ANNAPOLIS – Gov. Robert Ehrlich on Wednesday called on the House Judiciary Committee chairman to advance his stalled measure to curb witness intimidation.
Delegate Joseph F. Vallario Jr., D-Prince George’s, has the bill bottled up in his committee.
“The chairman has, on more than one occasion, stuffed a bill in his desk,” Ehrlich said of the man on whose committee he sat when he was a delegate.
Time is running out on the bill. The General Assembly is scheduled to adjourn its 90-day session on April 11.
Vallario, a defense attorney, said he has held the bill because of his distaste for the bill’s “hearsay” provision, which allows for previous statements to be used in court if the witness is no longer available to testify in person.
“It needs to escape the chairman’s desk,” Ehrlich said at a news conference held to discuss the witness intimidation bill’s lack of progress.
But, in an interview, Vallario said he has tried to work with the governor’s office.
“I’m trying,” he said, “but not having a lot of success. The hearsay is not acceptable…
“I’m not holding it up,” Vallario said, “he is.”
While Vallario has proposed legislation similar to the governor’s without the objectionable provision, he said he wants to pass the governor’s proposal.
The legislation would enhance the penalty for threatening a witness, making it a felony to threaten or to solicit another person to intimidate a potential witness or victim of a crime. It would boost the penalty from five to 20 years in prison and impose a maximum $5,000 fine.
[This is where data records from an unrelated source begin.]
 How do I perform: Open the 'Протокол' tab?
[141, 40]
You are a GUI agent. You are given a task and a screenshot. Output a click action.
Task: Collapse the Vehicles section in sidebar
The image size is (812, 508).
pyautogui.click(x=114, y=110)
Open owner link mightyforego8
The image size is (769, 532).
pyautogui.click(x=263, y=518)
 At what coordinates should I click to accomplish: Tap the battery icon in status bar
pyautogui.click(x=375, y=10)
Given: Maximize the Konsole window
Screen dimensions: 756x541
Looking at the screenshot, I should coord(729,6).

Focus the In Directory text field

After the news conference, the governor called Delegate Luiz R.S. Simmons, D-Montgomery, to discuss the bill. Simmons had drafted an amendment to the hearsay provision with the governor’s office.
Simmons and Vallario met later and were still trying to iron out the issue Wednesday night.
The bill has 118 co-sponsors and is supported by the state’s attorneys because of a statewide problem of intimidation, but especially in Baltimore, said Baltimore State’s Attorney Patricia Jessamy at the news conference.
“In the homicide cases,” Jessamy said, “(in) at least 90 percent there is some form of witness intimidation.”
Jessamy said the bill won’t solve the entire problem, but is an excellent beginning.
Ehrlich said he hopes the bill will get a vote in the full House, but if it doesn’t pass he will take a witness intimidation case to federal court.
When asked about circumventing the committee and forcing a vote to the House floor, Ehrlich said although such a maneuver has been discussed he was hesitant to go outside of the normal processes of the Legislature.
“Speaker Busch has told us on numerous occasions that he will assist us with moving the bill with Chairman Vallario,” Ehrlich said.
Jessamy walked arm and arm, after the news conference, with the governor’s chief counsel to the House Speaker’s office to speak with Speaker Michael E. Busch, D-Anne Arundel.
After a meeting that lasted less than two minutes, she said she was pleased with the result.
Jessamy did not call on Vallario, although she said she had spoken and even lunched with him to discuss witness intimidation.
In an interview, Busch said while he has spoken with Vallario, witness intimidation has taken a back seat to getting the budget and other important pieces of legislation passed.
“It’s not a partisan issue,” Busch said. “We’re looking at it trying to take into consideration Chairman Vallario’s concerns. He’s been a practicing attorney for more than 40 years.”